[Webinar] How to Protect Sensitive Data with CSFLE | Register Today
One of the most common relational database systems that connects to Apache Kafka® is Oracle, which often holds highly critical enterprise transaction workloads. While Oracle Database (DB) excels at many things, organizations often find that they want to use the data that it stores elsewhere, such as their analytics platform or for driving real-time applications. Change data capture (CDC) solves this challenge by efficiently identifying and capturing data that has been added to, updated, or removed from tables in Oracle. It then makes this change data available to the rest of the organization.
There has been an increasing demand for a CDC solution for Oracle Database. We’ve interviewed various enterprise customers who run businesses on Oracle databases across multiple industries, including financial services, retail, higher education, and telecommunications. Many of these customers have tried other solutions, but they often present challenges, such as the following:
In addition, anyone who has built an in-house solution 5–10 years ago eventually realizes that updating, supporting, and maintaining the in-house solution results in costly technical debt.
Today, we are excited to announce the release and general availability (GA) of Confluent’s Oracle CDC Source Connector. This connector allows you to reliably and cost-effectively implement continuous real-time syncs by offloading data from Oracle Database to Confluent. By leveraging Confluent’s Oracle CDC Source Connector alongside other Confluent components like ksqlDB and sink connectors for modern data systems, enterprises can enable key use cases like data synchronization, real-time analytics, and data warehouse modernization that power new and improved Customer 360, fraud detection, machine learning, and more.
Here are just a few of the benefits introduced by the Oracle CDC Connector, as shared by our customers:
Confluent’s connector for Oracle CDC Source v1.0.0 uses Oracle LogMiner to read the database’s redo log. It also requires supplemental logging with ALL columns either for tables that you are interested in or for the entire database. The connector supports Oracle Database 11g, 12c, 18c, and 19c, and either starts with a snapshot of the tables or starts reading the logs from a specific Oracle system change number (SCN) or timestamp.
Let’s now look at how you can create a CDC pipeline between Oracle Database and BigQuery with Confluent’s self-managed connector for the Oracle CDC Source and fully managed BigQuery Sink Connector.

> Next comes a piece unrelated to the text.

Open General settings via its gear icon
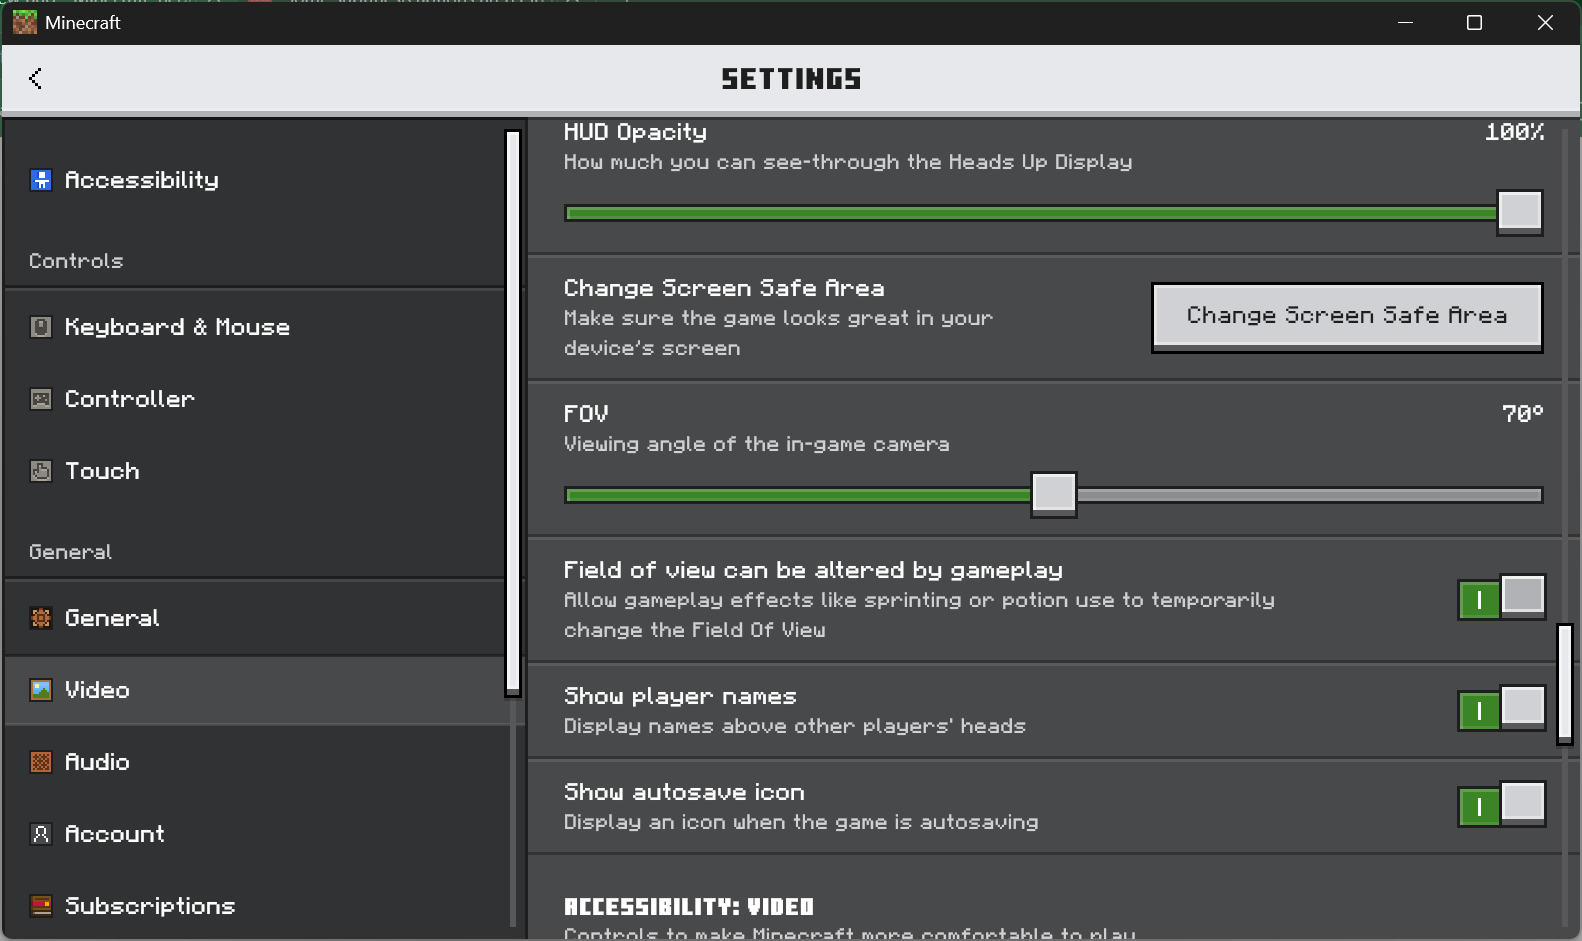 tap(41, 618)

While this demo focuses on writing the data to BigQuery, you can use the Oracle CDC Source Connector to write to other destinations like Snowflake, MongoDB Atlas, and Amazon Redshift.
Your company—we’ll call it Blue Mariposa—is a big Oracle shop and runs lots of Oracle databases to store almost everything related to the business. You’re a data engineer on the newly minted Data Science team charged with helping to improve topline revenue by building an internal application to surface upsell opportunities to account teams. The Data Science team wants to harness existing customer data and apply the latest machine learning technologies and predictive analytics to enrich historical customer data with real-time context from the application. However, there are three challenges:
Confluent’s Oracle CDC Source Connector can continuously monitor the original database and create an event stream in the cloud with a full snapshot of all of the original data and all of the subsequent changes to data in the database, as they occur and in the same order. The BigQuery Sink Connector can continuously consume that event stream and apply those same changes to the BigQuery data warehouse.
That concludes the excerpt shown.